Impact of acid-base status.

Acetazolamide, a commonly prescribed inhibitor of carbonic anhydrase (CA), raises urinary Ca²⁺ excretion (3, 38). To investigate the impact of acetazolamide in the PT specifically, we reduced the rates of CO₂-H₂CO₃ interconversion in the PT lumen by a factor of 10⁻⁴ (to uncatalyzed values). As previously described (62), luminal CA inhibition induces PT diuresis, because it abolishes the $HC{O}_3^{-}$ and Cl⁻ gradients that normally drive paracellular water reabsorption. The present model predicts that Na⁺ reabsorption is then reduced by 20%, across both transcellular and paracellular pathways, as apical H⁺ recycling via NHE3 is significantly impaired and the lumen-to-interstitium [Na⁺] gradient is reduced. Ca²⁺ reabsorption is predicted to similarly decrease by 23% (Table 2); an identical 23% acetazolamide-induced decrease was observed in the dog PT (8).
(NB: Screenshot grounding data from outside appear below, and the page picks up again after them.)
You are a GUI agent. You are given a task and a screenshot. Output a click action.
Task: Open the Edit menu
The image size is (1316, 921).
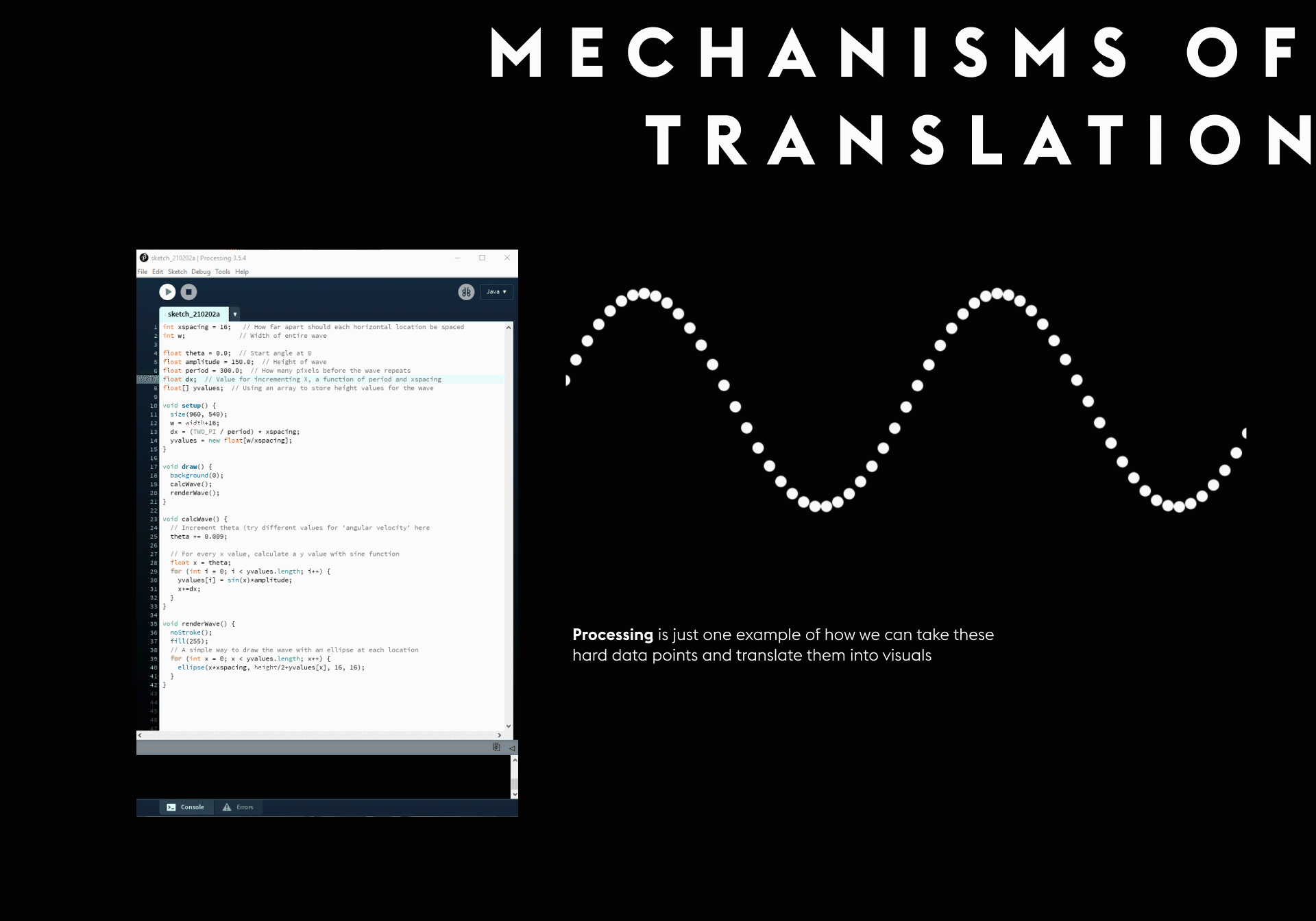click(x=158, y=272)

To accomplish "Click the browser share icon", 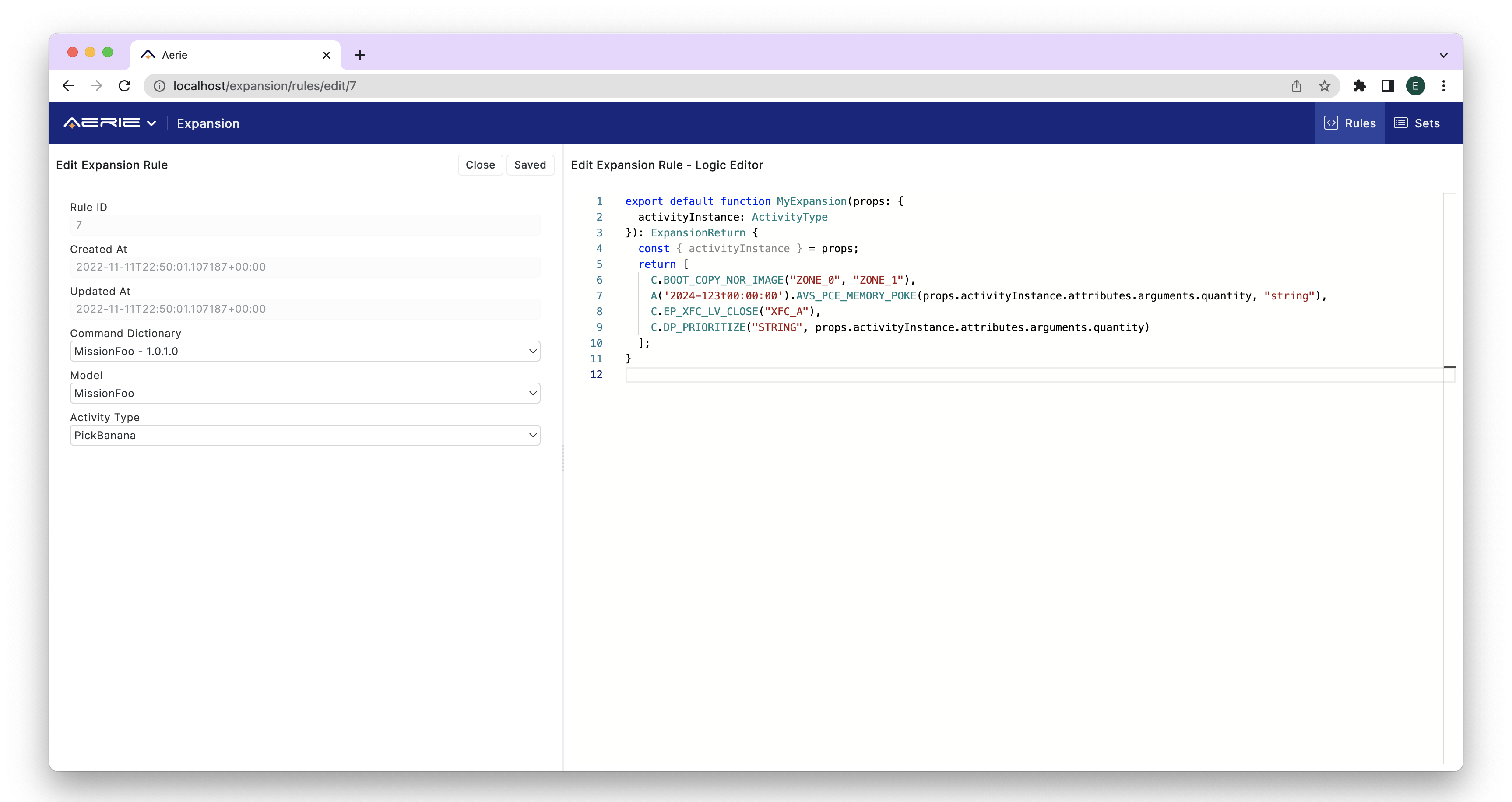I will [x=1297, y=86].
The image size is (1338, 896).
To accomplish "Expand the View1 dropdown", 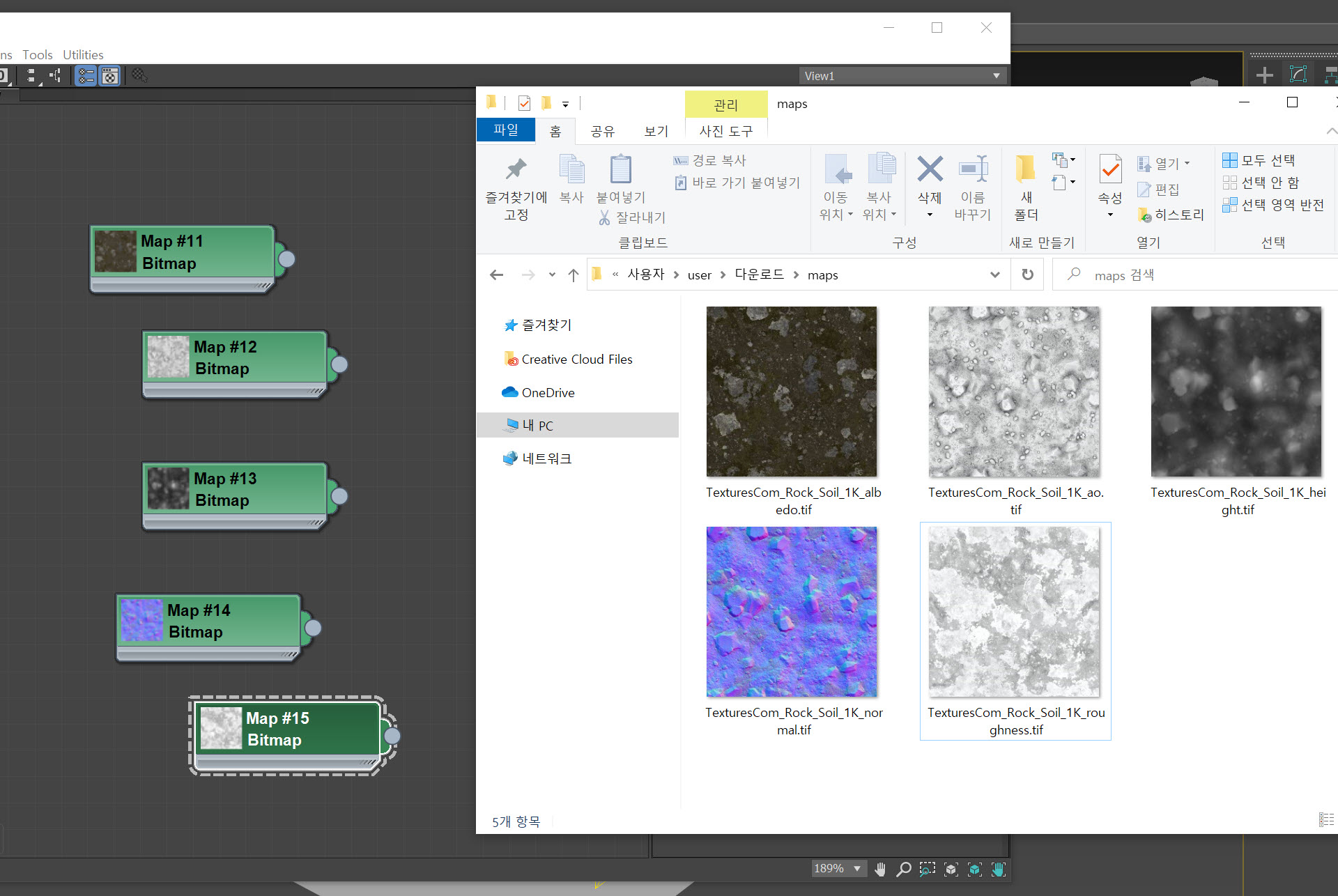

Acetazolamide may also indirectly inhibit the basolateral Na⁺-HCO₃ transporter NBC1 (50), mutations of which are associated with proximal renal tubular acidosis. Our model suggests that NBC1 inhibition reduces transcellular Na⁺ reabsorption, subsequently diminishing water reabsorption and paracellular Na⁺ fluxes, as well as Ca²⁺ reabsorption. An isolated 90% decrease in NBC1 expression is predicted to reduce T_Ca from 26.0 to 19.7 pmol/min (Table 2), a 24% decrease. Luminal pH at the PT outlet is computed as 7.34 vs. 7.28 in the base case.

Effects of SGLT2 inhibitors.

Inhibitors of SGLT2 are increasingly used to treat diabetes, but they have been linked to bone loss or increased risk of fracture, possibly as a result of altered Ca²⁺ and PO₄ metabolism (1). SLGT2 inhibition increases urinary Ca²⁺ excretion in rats and mice (33, 35), but whether this is due to a direct effect on proximal Ca²⁺ reabsorption is unknown. We examined the effects of blocking SGLT2 on Ca²⁺ reabsorption in the PT under normoglycemia. SGLT2 inhibition elicits glucose-induced osmotic diuresis, which subsequently reduces the lumen-to-interstitium [Ca²⁺] gradient and, therefore, paracellular Ca²⁺ transport. On the other hand, the higher luminal flow increases microvillous torque, thereby upregulating the membrane abundance of transport proteins and enhancing transcellular Ca²⁺ transport. As a net result, the computed T_Ca decreases by 12% (Table 2), fractional Ca²⁺ reabsorption decreases by 8.5% (from 69.3% to 60.8%), and delivery of Ca²⁺ to the loop of Henle increases from 11.5 to 14.7 pmol/min per nephron.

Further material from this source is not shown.